# The Giants Win The Super Bowl!



## Shimmer (Feb 4, 2008)

Yes.

F*****g yes.


Stick that in your pipe and smoke it Tom. 

Ohhhhh, remember your little comment in that interview about Plaxico (sp?) only giving y'all 17 points for the game, calling it 23-17 Giants?  And all the rest of your team's comments about how ridiculous the prediction was? Talking about how 'the game's played on the field' and 'pffft. ok.'? 

Burn baby. You didn't even make that.


----------



## CaraAmericana (Feb 4, 2008)

MY dad and I were pulling for Giants. They earned it taking out Cowboys and Packers. My mom and Nephew were for the Pats. Too bad soooo sad!


----------



## Shimmer (Feb 4, 2008)

I'm not a Giants fan at all, but fucking KUDOS to them and their defense.


----------



## CaraAmericana (Feb 4, 2008)

I got admit the first half was boring. Hell, right up until the last 5 minutes of the game was boring. tee hee. 

You see Bill Belichick and his exit at .01 sec??! lol


----------



## *KT* (Feb 4, 2008)

DH is an old school Patriots fan.  He lived in NH before I moved his butt to MI, hehe.  Was a very tough game and both teams played really hard.  I like to see a clean game where it's just played and not tons of questionable calls where people go back and whine about anything.  Grats to the Giants fans.


----------



## Shimmer (Feb 4, 2008)

Yes I did and I called him a crybaby for it. That's inexcusable, as coach, you're supposed to finish the thing out.


----------



## CaraAmericana (Feb 4, 2008)

Thats gotta hurt though, your first lost of the season...is AT the Superbowl.


----------



## *KT* (Feb 4, 2008)

Quote:

   Originally Posted by *CaraAmericana* 

 
_I got admit the first half was boring. Hell, right up until the last 5 minutes of the game was boring. tee hee. 

You see Bill Belichick and his exit at .01 sec??! lol_

 
Yeah, it was hellishly boring.  

And to clarify for any who didn't happen to watch, Belichick didn't exit the stadium or anything, he walked onto the field to congratulate the coaches & players. Talk about the field getting swarmed with players and photogs!


----------



## Shimmer (Feb 4, 2008)

Quote:

   Originally Posted by **KT** 

 
_Yeah, it was hellishly boring.  

And to clarify for any who didn't happen to watch, Belichick didn't exit the stadium or anything, he walked onto the field to congratulate the coaches & players. Talk about the field getting swarmed with players and photogs!_

 
No he didn't.
He walked on the field to do the niceties, then 1 second was added back to the clock, NFL rules said that NY had to take the snap, and Bellichick left the field. 

One of the commentators even remarked that NE's defense was going to have to line up on the field while Bellichick was walking down the tunnel leaving the game. 

He left the game before time was over.


----------



## CaraAmericana (Feb 4, 2008)

That is true he did go to give congrats but he knew it was not over yet


----------



## clslvr6spd (Feb 4, 2008)

◆ Source excerpt:
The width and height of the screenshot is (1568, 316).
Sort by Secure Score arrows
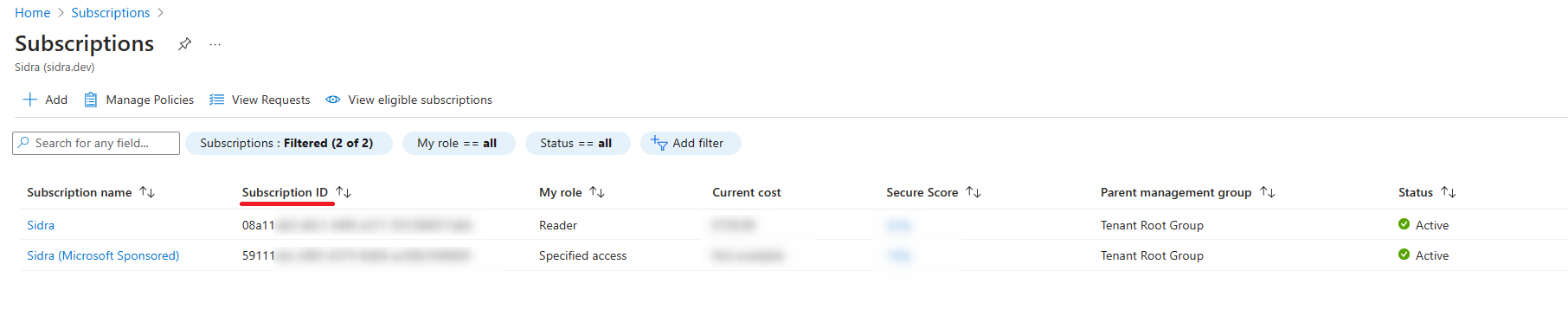click(x=974, y=192)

◆ Exercise task:
Turn the paragraph in the Super Bowl thread that begins "DH is an old school Patriots fan" into a short bulleted list that keeps its main facts.

◆ Solution to this problem:
- DH is a longtime Patriots fan who lived in NH before the poster moved him to MI.
- The game was very tough, and both teams played hard.
- The poster likes clean games without many questionable calls that people complain about afterward.
- Congratulations go to Giants fans.